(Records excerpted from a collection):
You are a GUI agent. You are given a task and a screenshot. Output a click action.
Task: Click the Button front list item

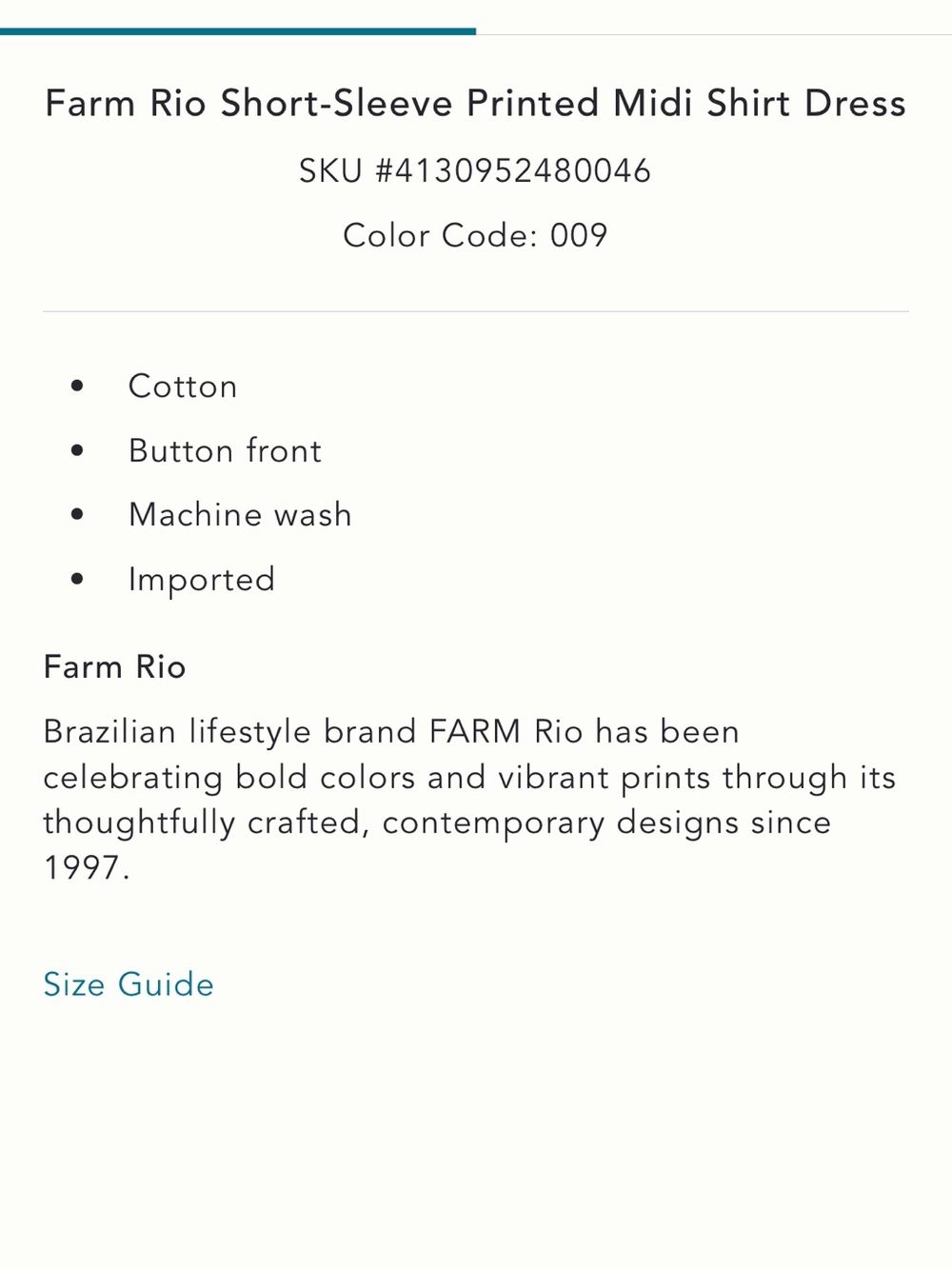[225, 450]
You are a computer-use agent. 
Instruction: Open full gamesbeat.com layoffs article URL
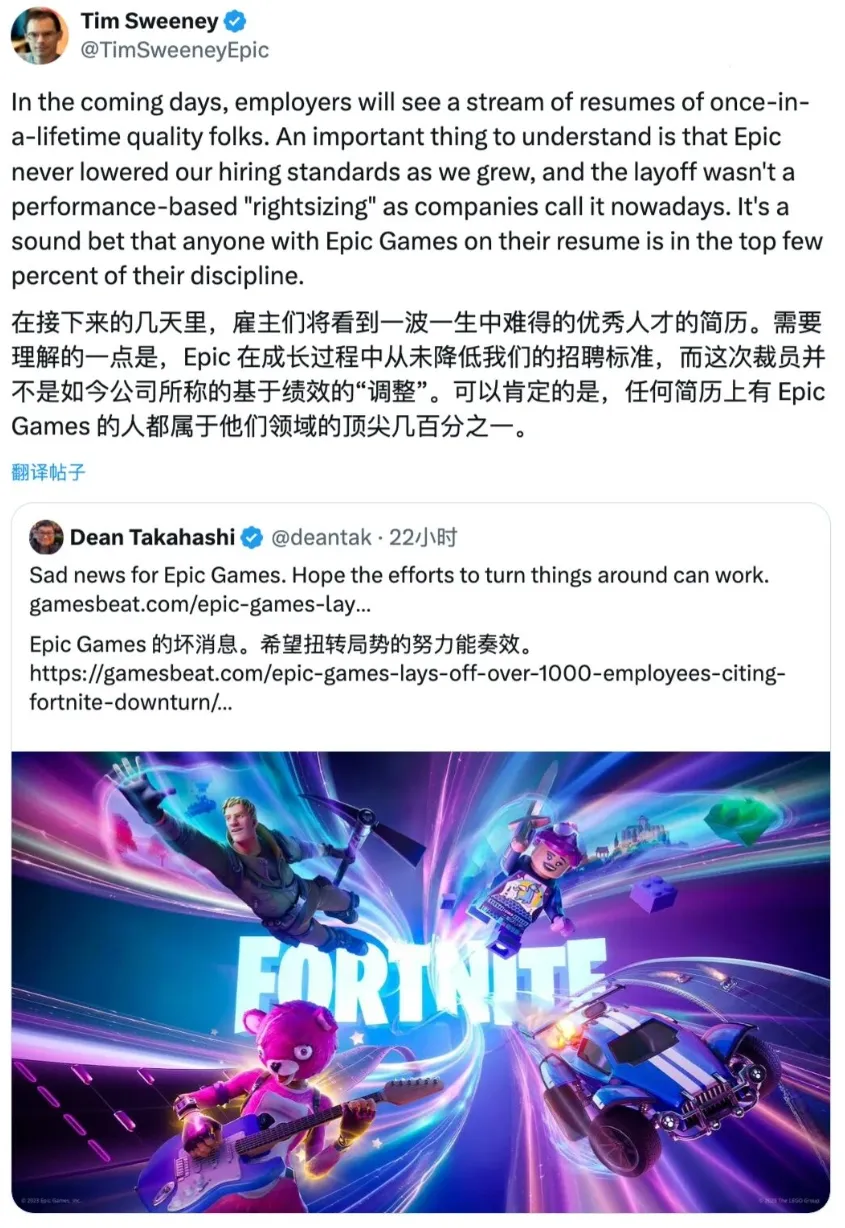pos(407,687)
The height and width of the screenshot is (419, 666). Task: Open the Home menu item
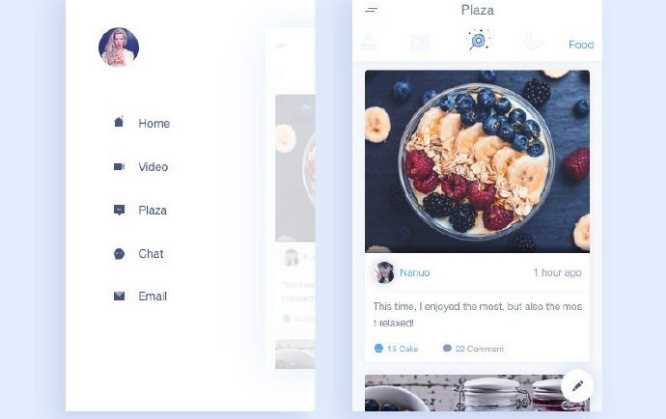(x=154, y=123)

(About this task): Leaving the pictures aside, give back all the records exactly as they are.

(Output for this exercise):
You are a GUI agent. You are given a task and a screenshot. Output a click action.
Task: Click the Button front list item

[225, 450]
You are a computer-use agent. 
Instruction: Open full gamesbeat.com layoffs article URL
pos(407,687)
The height and width of the screenshot is (419, 666). Task: Open the Home menu item
(x=154, y=123)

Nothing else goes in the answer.